Personal information
- Nationality: English
- Born: 19 April 1971 (age 55) Taunton, Somerset, England, United Kingdom

Climbing career
- Type of climber: Competition climbing; Traditional climbing; Alpine climbing; Ice climbing; Mixed climbing;
- Highest grade: Onsight/Flash: E7 6c (traditional);
- First ascents: Mighty Aphrodite M9 Ouray, Colorado
- Major ascents: Hasse-Brandler UIAA VIII, 500m Cima Grande, Dolomites, Italy
- Known for: British Leading Champion: 1997/98, 1999, 2001, 2003, 2005, 2006, 2007

= Lucy Creamer =

British professional climber

Lucy Creamer (born 19 April 1971) is a British professional climber who has participated in a broad range of activities including competition climbing, traditional climbing, sport climbing, alpine climbing, and ice climbing & mixed climbing.

==Competition climbing==
According to her website, her competition climbing rankings are as follows:

- British Leading Champion: 1997/98, 1999, 2001, 2003, 2005, 2006, 2007.
- British Bouldering Champion: 2001.
- British Masters Champion: 1998.
- Best International result: Qualified through to final round, 9th place, 2003.
- Best Ice competition result: 2nd place, Ouray International Ice Festival.

==Media appearances==

In 2011, Creamer appeared with Dr Jonathan Foyle in the BBC series Climbing Great Buildings.

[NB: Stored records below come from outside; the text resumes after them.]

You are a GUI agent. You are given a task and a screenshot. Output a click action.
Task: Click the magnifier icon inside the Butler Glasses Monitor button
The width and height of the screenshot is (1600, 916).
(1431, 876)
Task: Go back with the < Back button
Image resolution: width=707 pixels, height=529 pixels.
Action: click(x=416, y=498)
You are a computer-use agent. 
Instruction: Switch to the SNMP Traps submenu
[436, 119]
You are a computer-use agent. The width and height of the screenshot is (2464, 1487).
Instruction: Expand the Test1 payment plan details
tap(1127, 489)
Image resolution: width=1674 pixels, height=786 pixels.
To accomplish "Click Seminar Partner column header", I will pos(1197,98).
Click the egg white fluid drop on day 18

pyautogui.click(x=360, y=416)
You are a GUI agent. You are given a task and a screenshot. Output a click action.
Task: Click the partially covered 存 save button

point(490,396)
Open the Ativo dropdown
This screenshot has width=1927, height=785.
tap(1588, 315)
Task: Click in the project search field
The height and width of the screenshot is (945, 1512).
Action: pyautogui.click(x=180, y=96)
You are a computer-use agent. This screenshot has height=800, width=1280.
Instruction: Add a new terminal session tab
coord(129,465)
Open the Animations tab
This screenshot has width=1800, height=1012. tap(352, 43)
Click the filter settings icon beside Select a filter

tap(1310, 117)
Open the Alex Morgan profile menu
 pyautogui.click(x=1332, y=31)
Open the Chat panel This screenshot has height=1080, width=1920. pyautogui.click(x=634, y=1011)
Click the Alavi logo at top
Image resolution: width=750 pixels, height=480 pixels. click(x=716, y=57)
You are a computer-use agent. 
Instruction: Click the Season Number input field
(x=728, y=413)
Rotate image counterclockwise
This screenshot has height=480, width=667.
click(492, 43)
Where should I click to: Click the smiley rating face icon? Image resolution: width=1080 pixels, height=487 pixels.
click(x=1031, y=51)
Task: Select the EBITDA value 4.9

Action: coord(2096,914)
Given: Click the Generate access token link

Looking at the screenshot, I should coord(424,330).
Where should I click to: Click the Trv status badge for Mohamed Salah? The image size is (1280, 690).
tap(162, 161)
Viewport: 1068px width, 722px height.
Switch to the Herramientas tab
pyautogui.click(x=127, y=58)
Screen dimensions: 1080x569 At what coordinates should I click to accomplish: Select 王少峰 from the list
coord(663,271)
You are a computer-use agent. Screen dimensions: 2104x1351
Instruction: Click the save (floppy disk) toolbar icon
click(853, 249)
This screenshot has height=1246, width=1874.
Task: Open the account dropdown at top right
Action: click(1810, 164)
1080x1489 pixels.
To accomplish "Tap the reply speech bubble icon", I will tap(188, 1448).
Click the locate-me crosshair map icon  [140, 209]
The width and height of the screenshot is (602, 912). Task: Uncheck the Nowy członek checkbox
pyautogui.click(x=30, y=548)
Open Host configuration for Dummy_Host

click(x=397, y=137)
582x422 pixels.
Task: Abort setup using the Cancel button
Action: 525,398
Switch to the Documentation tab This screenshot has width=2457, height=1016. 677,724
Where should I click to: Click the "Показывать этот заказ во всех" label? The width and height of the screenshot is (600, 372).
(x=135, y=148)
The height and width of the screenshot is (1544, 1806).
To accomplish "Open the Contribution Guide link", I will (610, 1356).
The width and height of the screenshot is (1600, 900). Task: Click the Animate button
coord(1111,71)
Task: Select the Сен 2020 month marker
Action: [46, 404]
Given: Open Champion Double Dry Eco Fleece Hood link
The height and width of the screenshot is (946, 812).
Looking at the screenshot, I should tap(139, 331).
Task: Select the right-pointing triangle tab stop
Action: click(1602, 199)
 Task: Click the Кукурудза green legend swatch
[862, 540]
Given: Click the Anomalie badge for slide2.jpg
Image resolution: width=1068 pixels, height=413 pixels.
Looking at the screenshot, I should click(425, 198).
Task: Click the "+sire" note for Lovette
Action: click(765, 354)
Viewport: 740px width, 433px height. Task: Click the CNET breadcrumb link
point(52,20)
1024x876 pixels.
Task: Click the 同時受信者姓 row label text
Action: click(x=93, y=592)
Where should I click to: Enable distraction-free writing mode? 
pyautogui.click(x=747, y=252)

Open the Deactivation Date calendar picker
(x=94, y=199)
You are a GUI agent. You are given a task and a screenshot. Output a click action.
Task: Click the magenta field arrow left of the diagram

In the series, they climbed fifteen British buildings dating from the Norman era to the twenty-first century.

==Personal life==
Creamer was born in Taunton, Somerset, but now lives in Sheffield - a city known for its large climbing community. After working as an outdoor instructor Creamer became a full-time climber and has entered many climbing competitions.